TASK ▸ Report each line of the records below that holds the word "computer".

----

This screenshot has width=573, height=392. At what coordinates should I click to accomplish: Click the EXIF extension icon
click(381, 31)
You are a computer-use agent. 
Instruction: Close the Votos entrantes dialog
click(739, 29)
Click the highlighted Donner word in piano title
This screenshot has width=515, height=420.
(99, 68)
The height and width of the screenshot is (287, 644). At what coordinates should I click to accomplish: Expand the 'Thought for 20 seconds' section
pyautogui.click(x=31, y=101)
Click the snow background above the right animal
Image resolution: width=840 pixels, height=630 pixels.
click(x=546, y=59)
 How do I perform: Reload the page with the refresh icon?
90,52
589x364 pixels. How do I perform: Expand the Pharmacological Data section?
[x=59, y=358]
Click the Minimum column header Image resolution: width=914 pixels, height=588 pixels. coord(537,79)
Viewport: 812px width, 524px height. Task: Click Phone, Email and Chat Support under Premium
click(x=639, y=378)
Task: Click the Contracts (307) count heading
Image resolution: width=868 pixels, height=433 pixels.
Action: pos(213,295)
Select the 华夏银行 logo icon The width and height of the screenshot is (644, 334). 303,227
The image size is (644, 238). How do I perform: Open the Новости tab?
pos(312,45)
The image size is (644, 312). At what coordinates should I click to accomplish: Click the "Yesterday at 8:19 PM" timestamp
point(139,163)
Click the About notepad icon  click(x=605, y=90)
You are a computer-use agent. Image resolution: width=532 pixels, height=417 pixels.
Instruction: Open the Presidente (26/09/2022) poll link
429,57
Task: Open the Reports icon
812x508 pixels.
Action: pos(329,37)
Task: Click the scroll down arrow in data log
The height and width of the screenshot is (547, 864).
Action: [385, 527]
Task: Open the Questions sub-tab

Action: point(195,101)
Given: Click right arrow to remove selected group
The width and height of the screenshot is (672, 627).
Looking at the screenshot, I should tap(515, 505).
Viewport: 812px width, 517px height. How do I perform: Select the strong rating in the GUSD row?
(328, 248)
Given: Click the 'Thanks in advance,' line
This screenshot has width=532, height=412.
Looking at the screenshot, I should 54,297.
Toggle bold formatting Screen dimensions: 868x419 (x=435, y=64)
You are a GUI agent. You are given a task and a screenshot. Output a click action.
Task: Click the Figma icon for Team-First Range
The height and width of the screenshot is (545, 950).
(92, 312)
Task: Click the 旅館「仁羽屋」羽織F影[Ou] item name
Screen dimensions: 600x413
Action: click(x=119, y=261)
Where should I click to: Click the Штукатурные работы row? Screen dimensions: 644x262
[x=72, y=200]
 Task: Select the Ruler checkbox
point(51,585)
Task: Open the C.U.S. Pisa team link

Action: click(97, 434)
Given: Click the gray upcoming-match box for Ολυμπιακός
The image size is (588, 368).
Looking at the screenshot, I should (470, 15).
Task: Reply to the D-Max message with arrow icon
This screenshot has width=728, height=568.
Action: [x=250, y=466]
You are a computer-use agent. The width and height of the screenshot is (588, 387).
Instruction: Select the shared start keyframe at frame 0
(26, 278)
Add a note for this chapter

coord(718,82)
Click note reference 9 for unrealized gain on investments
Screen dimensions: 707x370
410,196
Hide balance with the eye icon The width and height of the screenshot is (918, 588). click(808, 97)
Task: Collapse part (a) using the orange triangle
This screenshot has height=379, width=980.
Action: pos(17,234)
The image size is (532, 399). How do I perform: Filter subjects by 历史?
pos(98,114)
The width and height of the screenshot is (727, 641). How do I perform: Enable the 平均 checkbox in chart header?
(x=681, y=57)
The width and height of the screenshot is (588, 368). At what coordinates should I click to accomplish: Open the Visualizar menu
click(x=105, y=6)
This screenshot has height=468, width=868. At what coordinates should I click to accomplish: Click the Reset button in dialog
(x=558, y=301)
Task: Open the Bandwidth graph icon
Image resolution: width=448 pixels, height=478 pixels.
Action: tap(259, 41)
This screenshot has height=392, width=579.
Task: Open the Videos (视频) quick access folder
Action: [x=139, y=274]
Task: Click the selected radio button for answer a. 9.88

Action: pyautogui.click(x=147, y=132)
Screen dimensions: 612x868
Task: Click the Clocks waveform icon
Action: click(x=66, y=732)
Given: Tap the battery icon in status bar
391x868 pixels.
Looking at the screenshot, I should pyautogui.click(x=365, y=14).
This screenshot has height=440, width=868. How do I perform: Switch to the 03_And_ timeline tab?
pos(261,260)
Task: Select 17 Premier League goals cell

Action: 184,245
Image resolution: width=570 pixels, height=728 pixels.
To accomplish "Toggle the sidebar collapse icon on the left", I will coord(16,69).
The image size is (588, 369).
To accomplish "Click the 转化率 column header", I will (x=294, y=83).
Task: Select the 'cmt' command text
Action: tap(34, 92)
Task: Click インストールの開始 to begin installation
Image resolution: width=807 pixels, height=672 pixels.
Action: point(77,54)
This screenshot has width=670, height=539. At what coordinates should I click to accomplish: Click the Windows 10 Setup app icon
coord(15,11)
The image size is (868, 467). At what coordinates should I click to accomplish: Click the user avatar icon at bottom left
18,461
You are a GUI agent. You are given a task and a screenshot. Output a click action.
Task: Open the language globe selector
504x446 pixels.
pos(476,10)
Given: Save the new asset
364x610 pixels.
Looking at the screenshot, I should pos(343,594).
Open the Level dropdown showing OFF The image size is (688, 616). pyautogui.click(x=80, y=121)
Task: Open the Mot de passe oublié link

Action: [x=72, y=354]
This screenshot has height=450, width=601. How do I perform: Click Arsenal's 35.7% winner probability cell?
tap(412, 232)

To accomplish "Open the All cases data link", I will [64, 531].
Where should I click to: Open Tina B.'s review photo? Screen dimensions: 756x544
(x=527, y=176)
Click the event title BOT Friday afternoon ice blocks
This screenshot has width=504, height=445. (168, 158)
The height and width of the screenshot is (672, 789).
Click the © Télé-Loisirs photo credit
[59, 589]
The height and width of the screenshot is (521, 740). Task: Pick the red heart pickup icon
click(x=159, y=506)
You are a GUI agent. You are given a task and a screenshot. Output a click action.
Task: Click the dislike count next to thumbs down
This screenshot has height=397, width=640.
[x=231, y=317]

----

SOLUTION TO THIS EXERCISE ▸
You are a computer-use agent. 
You are a computer-use agent. Image resolution: width=532 pixels, height=417 pixels.
You are a computer-use agent. The width and height of the screenshot is (588, 387).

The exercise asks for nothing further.